2- visualizing some of the labeled images

In [None]:
def visualize_images(data_loader, num_batches):
    colors = {"bin": (255, 0, 0), "dolly": (0, 255, 0), "jack": (0, 0, 255)}
    
    for batch_idx, batch in enumerate(data_loader):
        if batch_idx >= num_batches:
            break
        
        images, labels = batch
        for image_path, label_path in zip(images, labels):
            image_cv2 = cv2.imread(image_path)
            image_cv2 = cv2.cvtColor(image_cv2, cv2.COLOR_BGR2RGB)
            plt.figure(figsize=(8, 6))
            plt.imshow(image_cv2)

            with open(label_path, 'r') as f:
                labels = json.load(f)

            for bbox in labels:
                left = bbox["Left"]
                top = bbox["Top"]
                right = bbox["Right"]
                bottom = bbox["Bottom"]
                class_name = bbox["ObjectClassName"]
                color = colors.get(class_name, (0, 0, 0))
            

                cv2.rectangle(image_cv2, (left, top), (right, bottom), color, 2)
                cv2.putText(image_cv2, class_name, (left, top - 5), cv2.FONT_HERSHEY_SIMPLEX, 1.2, color, 4)

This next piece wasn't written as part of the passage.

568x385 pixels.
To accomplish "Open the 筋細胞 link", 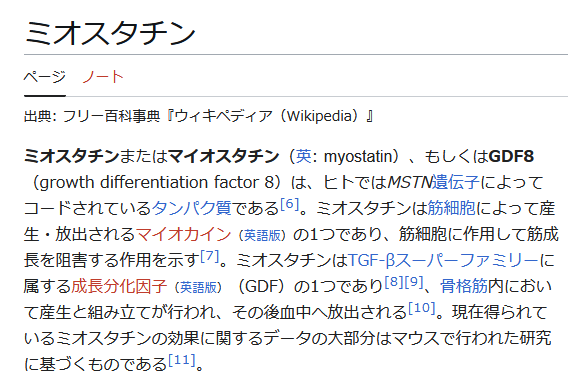I will click(x=451, y=208).
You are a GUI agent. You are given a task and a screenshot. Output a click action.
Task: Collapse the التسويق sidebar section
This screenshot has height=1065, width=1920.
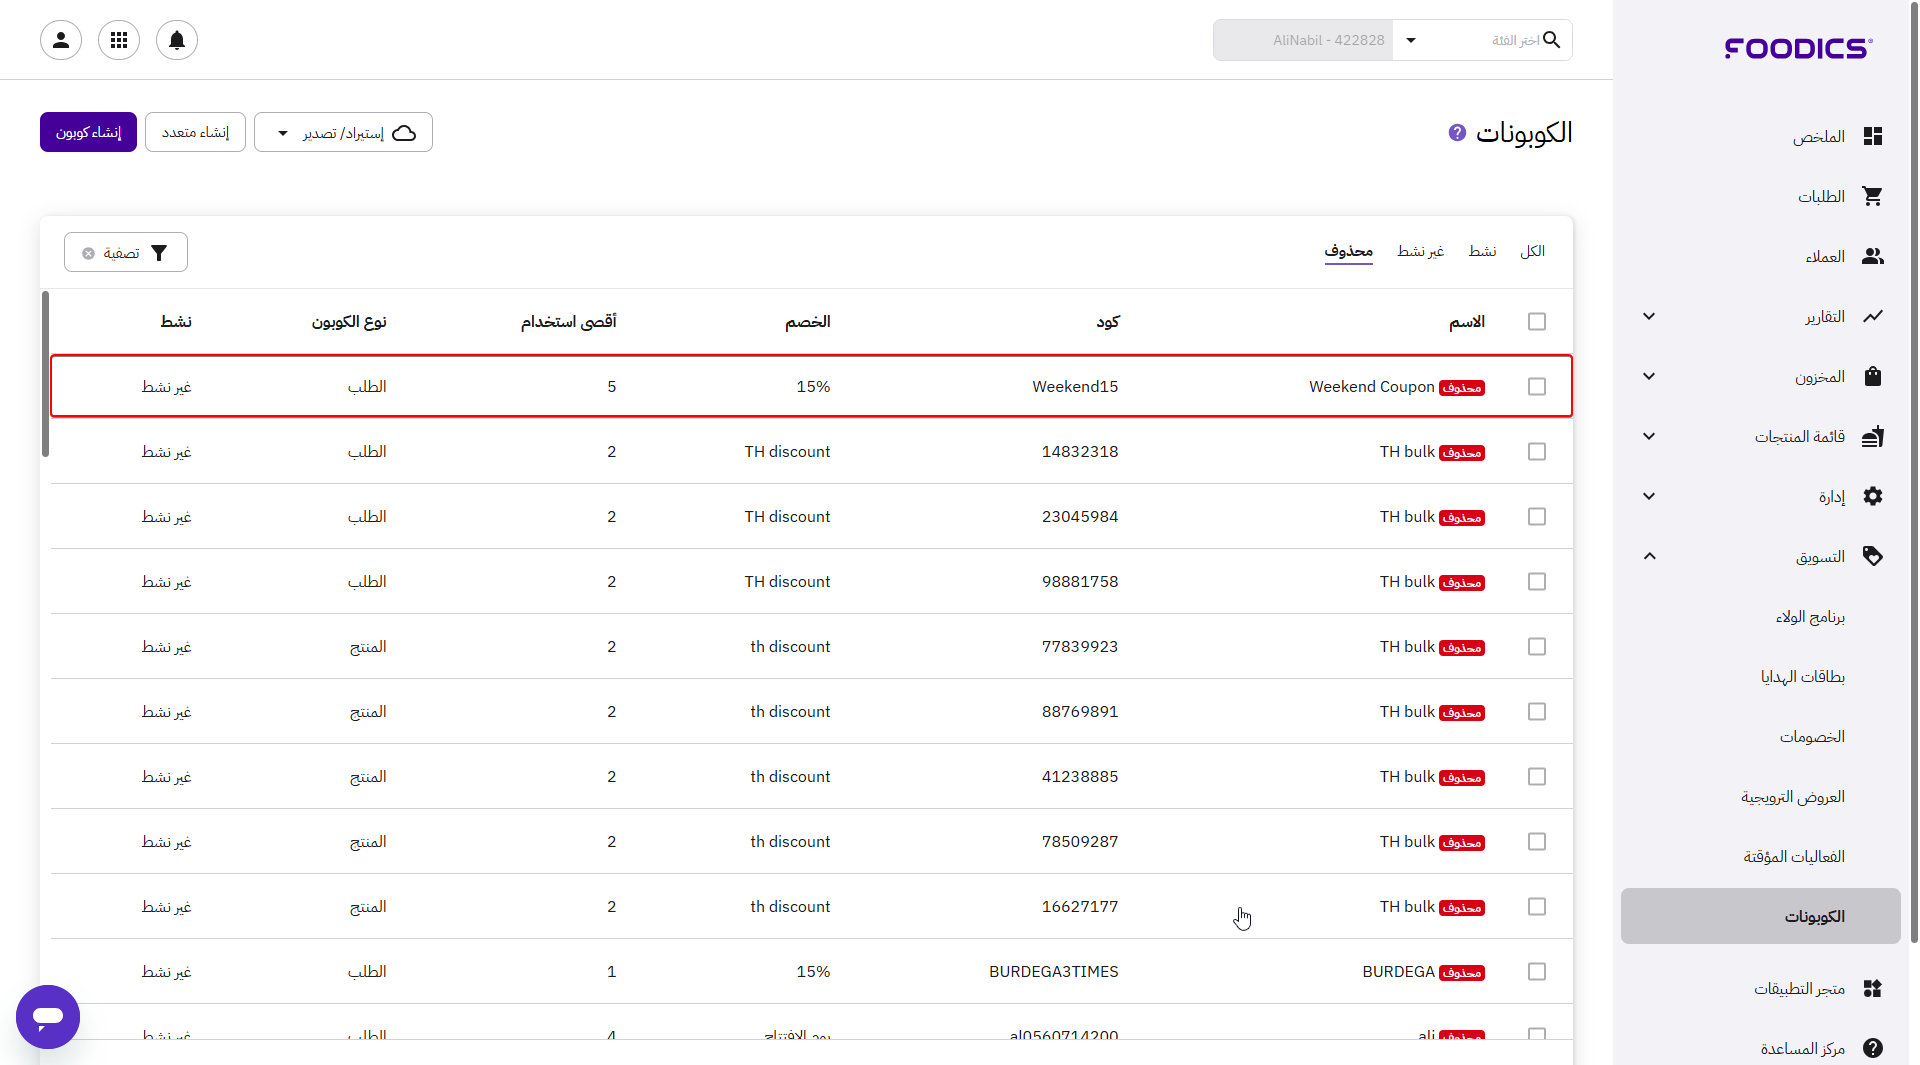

            plt.imshow(image_cv2)
            plt.title(image_path)
            plt.show()
           


root_dir = "data"
dataset_train = ImageLabelDataset(root_dir, ["Training"])
dataset_test = ImageLabelDataset(root_dir, ["Testing"])
batch_size = 2

train_loader = DataLoader(dataset_train, batch_size=batch_size, shuffle=False)
test_loader = DataLoader(dataset_test, batch_size=batch_size, shuffle=False)

num_batches_to_visualize = 1
print("Visualizing training images:")
visualize_images(train_loader, num_batches_to_visualize)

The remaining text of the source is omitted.